Make your prose as clear and concise as possible. Don’t waste your time (or mine) trying to sound impressive. Write, instead, in a conversational voice: the clear, plainspoken, engaging voice of a person talking about a subject they find interesting. Don’t let your essay run longer than what you have to say. One sentence that actually says something is better than a paragraph that doesn’t. Make every word count.
In evaluating your essay, I will focus on the intelligence and specificity of your ideas, the precision of your analysis, the clarity of your prose, and the originality and persuasiveness of your thesis.
Your essay should be between 500—800 words – not counting the two translations you quote at the start of the paper. Use MLA Format for quotations and citations. You can see a sample Works Cited page below. (See also: Document Format, Citation Format, How to Quote Verse, and Documenting Sources.)
Submit your essay through the TurnItIn link on the class Blackboard page labeled “Beowulf Essay — Fall 20”
Due Dates:
- COMMENTS DEADLINE: September 11
If you want my comments on your essay, you must submit it on or before Friday, September 11.
(Please Note: You will NOT be able to revise and then re-submit your paper after seeing my comments.) - FINAL DEADLINE: September 21
Although I will make few or no comments on essays submitted after Friday, September 11, I will grade these papers just the same as those turned in by the earlier date.
Donaldson, E. Talbot, translator. Beowulf: A New Translation. W.”‰W. Norton, 1966.
Heaney, Seamus, translator. Beowulf. Norton Anthology of English Literature, edited by Stephen Greenblatt, et al. 9th ed. Vol 1., W.”‰W. Norton, 2012, pp. 41—108.
McNamara, John, translator. Beowulf: A New Translation with an Introduction and Notes. Barnes & Noble, 2005.
Risden, Edward L., translator. Beowulf: A Verse Translation for Students. Kindle edition, Witan, 2012.
Sullivan, Allan, and Timothy Murphy, translators. Beowulf. Edited by Sarah Anderson, Pearson, 2004.

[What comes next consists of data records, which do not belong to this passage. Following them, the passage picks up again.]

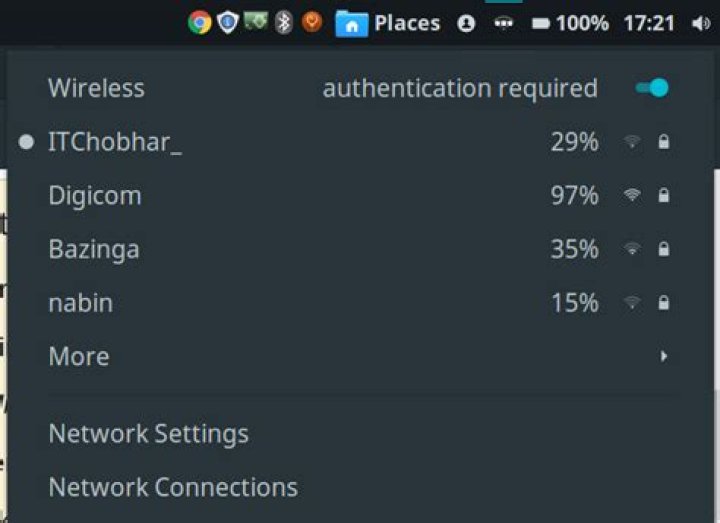720x523 pixels.
Task: Select the nabin wireless network
Action: pyautogui.click(x=358, y=303)
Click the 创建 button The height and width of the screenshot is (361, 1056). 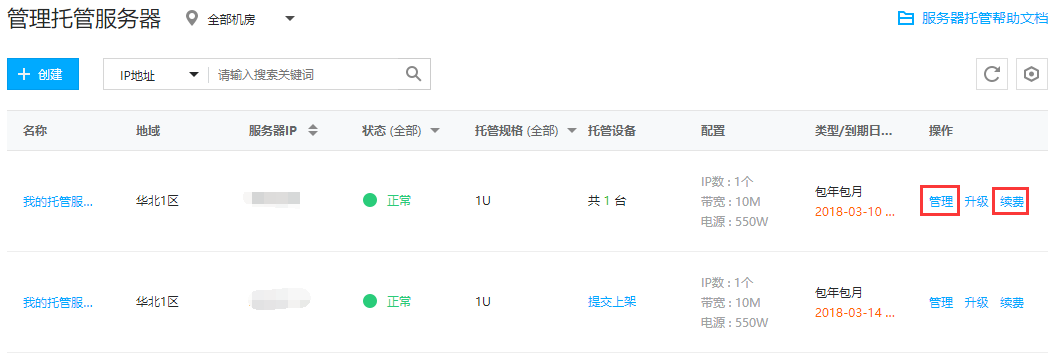click(43, 74)
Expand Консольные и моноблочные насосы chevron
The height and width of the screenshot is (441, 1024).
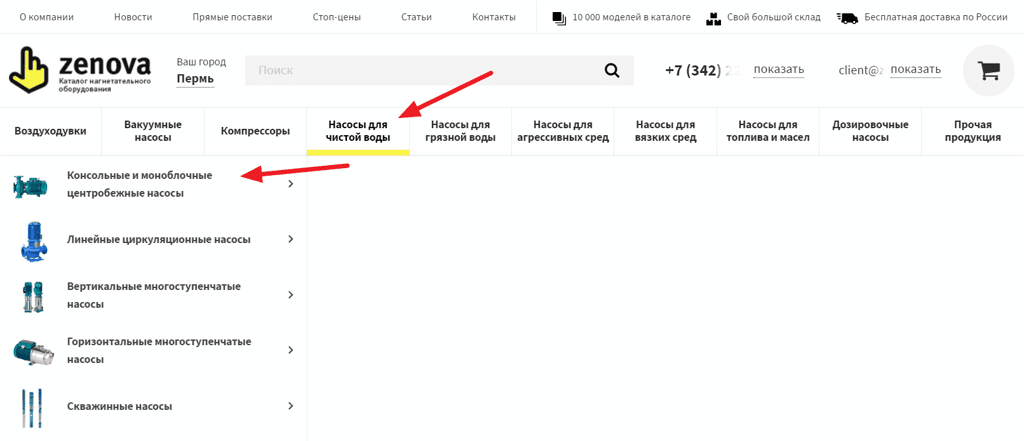click(290, 184)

Tolkien, J.R.R., translator. Beowulf: A Translation and Commentary together with Sellic Spell. Edited by Christopher Tolkien, Houghton & Mifflin, 2014.
You will, of course, only have the two translations you cite in your essay on your Works Cited page.
When you quote from these works in your essay, use the translator’s last name and the verse line numbers in your parenthetical reference:
The prose translations begins: “Lo! the glory of the people of the Spear-Danes in days of old we have head tell, how those princes did deeds of valour” (Tolkien 13). But Sullivan and Murphy’s verse translation starts like this:
So! The Spear Danes in days of old
were led by a lord famed for his forays.
We heard of that prince’s power and prowess. (1—3)
*Note that because I include the second translator’s name in my sentence, I did not repeat it in the parenthetical reference.